MATERIAL FOR THIS TASK: Begin

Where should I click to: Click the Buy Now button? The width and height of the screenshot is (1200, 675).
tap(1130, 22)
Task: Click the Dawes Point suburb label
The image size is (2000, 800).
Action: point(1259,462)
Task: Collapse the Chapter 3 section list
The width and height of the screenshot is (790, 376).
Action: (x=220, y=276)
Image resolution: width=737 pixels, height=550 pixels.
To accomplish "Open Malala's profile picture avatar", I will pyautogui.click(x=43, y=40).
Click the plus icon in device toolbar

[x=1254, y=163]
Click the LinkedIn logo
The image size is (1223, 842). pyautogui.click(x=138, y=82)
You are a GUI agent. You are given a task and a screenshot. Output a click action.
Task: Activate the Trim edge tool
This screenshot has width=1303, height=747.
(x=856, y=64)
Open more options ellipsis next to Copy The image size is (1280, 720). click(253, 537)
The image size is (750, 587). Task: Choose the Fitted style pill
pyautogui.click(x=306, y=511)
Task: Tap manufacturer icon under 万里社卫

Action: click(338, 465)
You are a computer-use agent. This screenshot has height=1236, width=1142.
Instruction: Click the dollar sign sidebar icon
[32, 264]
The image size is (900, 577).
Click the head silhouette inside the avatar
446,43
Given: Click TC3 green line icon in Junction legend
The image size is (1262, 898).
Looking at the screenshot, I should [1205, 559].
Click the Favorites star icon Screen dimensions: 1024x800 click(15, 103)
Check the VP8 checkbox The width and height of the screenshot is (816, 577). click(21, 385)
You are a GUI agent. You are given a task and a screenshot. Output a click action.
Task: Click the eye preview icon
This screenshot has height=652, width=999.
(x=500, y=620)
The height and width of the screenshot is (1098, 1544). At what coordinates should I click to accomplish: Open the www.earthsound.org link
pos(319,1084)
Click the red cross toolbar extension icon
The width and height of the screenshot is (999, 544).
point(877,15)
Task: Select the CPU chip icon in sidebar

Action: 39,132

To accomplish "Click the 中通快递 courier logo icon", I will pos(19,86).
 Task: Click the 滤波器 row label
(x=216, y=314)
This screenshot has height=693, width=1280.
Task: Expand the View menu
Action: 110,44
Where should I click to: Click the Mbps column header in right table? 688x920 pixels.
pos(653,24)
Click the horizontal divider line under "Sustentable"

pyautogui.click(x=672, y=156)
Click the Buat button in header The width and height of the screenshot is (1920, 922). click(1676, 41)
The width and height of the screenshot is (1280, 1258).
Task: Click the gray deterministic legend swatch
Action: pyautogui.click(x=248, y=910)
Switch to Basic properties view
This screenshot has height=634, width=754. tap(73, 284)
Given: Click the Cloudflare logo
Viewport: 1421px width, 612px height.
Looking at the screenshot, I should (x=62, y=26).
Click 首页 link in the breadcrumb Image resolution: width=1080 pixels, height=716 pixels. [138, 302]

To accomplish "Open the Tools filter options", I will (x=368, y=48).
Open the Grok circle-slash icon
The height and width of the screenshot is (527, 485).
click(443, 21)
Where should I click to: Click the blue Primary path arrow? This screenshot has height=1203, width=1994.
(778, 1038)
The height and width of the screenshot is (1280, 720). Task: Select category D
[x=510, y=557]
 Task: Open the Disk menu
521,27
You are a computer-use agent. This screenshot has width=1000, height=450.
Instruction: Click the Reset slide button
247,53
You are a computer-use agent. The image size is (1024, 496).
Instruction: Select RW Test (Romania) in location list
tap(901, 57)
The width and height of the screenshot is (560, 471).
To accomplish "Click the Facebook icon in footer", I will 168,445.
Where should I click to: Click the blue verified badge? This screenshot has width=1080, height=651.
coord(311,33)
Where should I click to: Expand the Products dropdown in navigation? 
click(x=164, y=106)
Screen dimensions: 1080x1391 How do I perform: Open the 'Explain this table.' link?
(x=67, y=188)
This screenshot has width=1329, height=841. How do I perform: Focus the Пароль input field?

MATERIAL FOR THIS TASK: End

Each line of the records belongs in the answer, reproduced exactly.

ANSWER BELOW
Where should I click to: Click the Buy Now button? The width and height of the screenshot is (1200, 675).
tap(1130, 22)
Task: Click the Dawes Point suburb label
The image size is (2000, 800).
Action: point(1259,462)
Task: Collapse the Chapter 3 section list
The width and height of the screenshot is (790, 376).
Action: (x=220, y=276)
Image resolution: width=737 pixels, height=550 pixels.
To accomplish "Open Malala's profile picture avatar", I will pyautogui.click(x=43, y=40).
Click the plus icon in device toolbar

[x=1254, y=163]
Click the LinkedIn logo
The image size is (1223, 842). pyautogui.click(x=138, y=82)
You are a GUI agent. You are given a task and a screenshot. Output a click action.
Task: Activate the Trim edge tool
This screenshot has width=1303, height=747.
(x=856, y=64)
Open more options ellipsis next to Copy The image size is (1280, 720). click(253, 537)
The image size is (750, 587). Task: Choose the Fitted style pill
pyautogui.click(x=306, y=511)
Task: Tap manufacturer icon under 万里社卫

Action: click(338, 465)
You are a computer-use agent. This screenshot has height=1236, width=1142.
Instruction: Click the dollar sign sidebar icon
[32, 264]
The image size is (900, 577).
Click the head silhouette inside the avatar
446,43
Given: Click TC3 green line icon in Junction legend
The image size is (1262, 898).
Looking at the screenshot, I should [1205, 559].
Click the Favorites star icon Screen dimensions: 1024x800 click(15, 103)
Check the VP8 checkbox The width and height of the screenshot is (816, 577). click(21, 385)
You are a GUI agent. You are given a task and a screenshot. Output a click action.
Task: Click the eye preview icon
This screenshot has height=652, width=999.
(x=500, y=620)
The height and width of the screenshot is (1098, 1544). At what coordinates should I click to accomplish: Open the www.earthsound.org link
pos(319,1084)
Click the red cross toolbar extension icon
The width and height of the screenshot is (999, 544).
point(877,15)
Task: Select the CPU chip icon in sidebar

Action: 39,132

To accomplish "Click the 中通快递 courier logo icon", I will pos(19,86).
 Task: Click the 滤波器 row label
(x=216, y=314)
This screenshot has height=693, width=1280.
Task: Expand the View menu
Action: 110,44
Where should I click to: Click the Mbps column header in right table? 688x920 pixels.
pos(653,24)
Click the horizontal divider line under "Sustentable"

pyautogui.click(x=672, y=156)
Click the Buat button in header The width and height of the screenshot is (1920, 922). click(1676, 41)
The width and height of the screenshot is (1280, 1258).
Task: Click the gray deterministic legend swatch
Action: pyautogui.click(x=248, y=910)
Switch to Basic properties view
This screenshot has height=634, width=754. tap(73, 284)
Given: Click the Cloudflare logo
Viewport: 1421px width, 612px height.
Looking at the screenshot, I should (x=62, y=26).
Click 首页 link in the breadcrumb Image resolution: width=1080 pixels, height=716 pixels. [138, 302]

To accomplish "Open the Tools filter options", I will (x=368, y=48).
Open the Grok circle-slash icon
The height and width of the screenshot is (527, 485).
click(443, 21)
Where should I click to: Click the blue Primary path arrow? This screenshot has height=1203, width=1994.
(778, 1038)
The height and width of the screenshot is (1280, 720). Task: Select category D
[x=510, y=557]
 Task: Open the Disk menu
521,27
You are a computer-use agent. This screenshot has width=1000, height=450.
Instruction: Click the Reset slide button
247,53
You are a computer-use agent. The image size is (1024, 496).
Instruction: Select RW Test (Romania) in location list
tap(901, 57)
The width and height of the screenshot is (560, 471).
To accomplish "Click the Facebook icon in footer", I will 168,445.
Where should I click to: Click the blue verified badge? This screenshot has width=1080, height=651.
coord(311,33)
Where should I click to: Expand the Products dropdown in navigation? 
click(x=164, y=106)
Screen dimensions: 1080x1391 How do I perform: Open the 'Explain this table.' link?
(x=67, y=188)
This screenshot has width=1329, height=841. How do I perform: Focus the Пароль input field?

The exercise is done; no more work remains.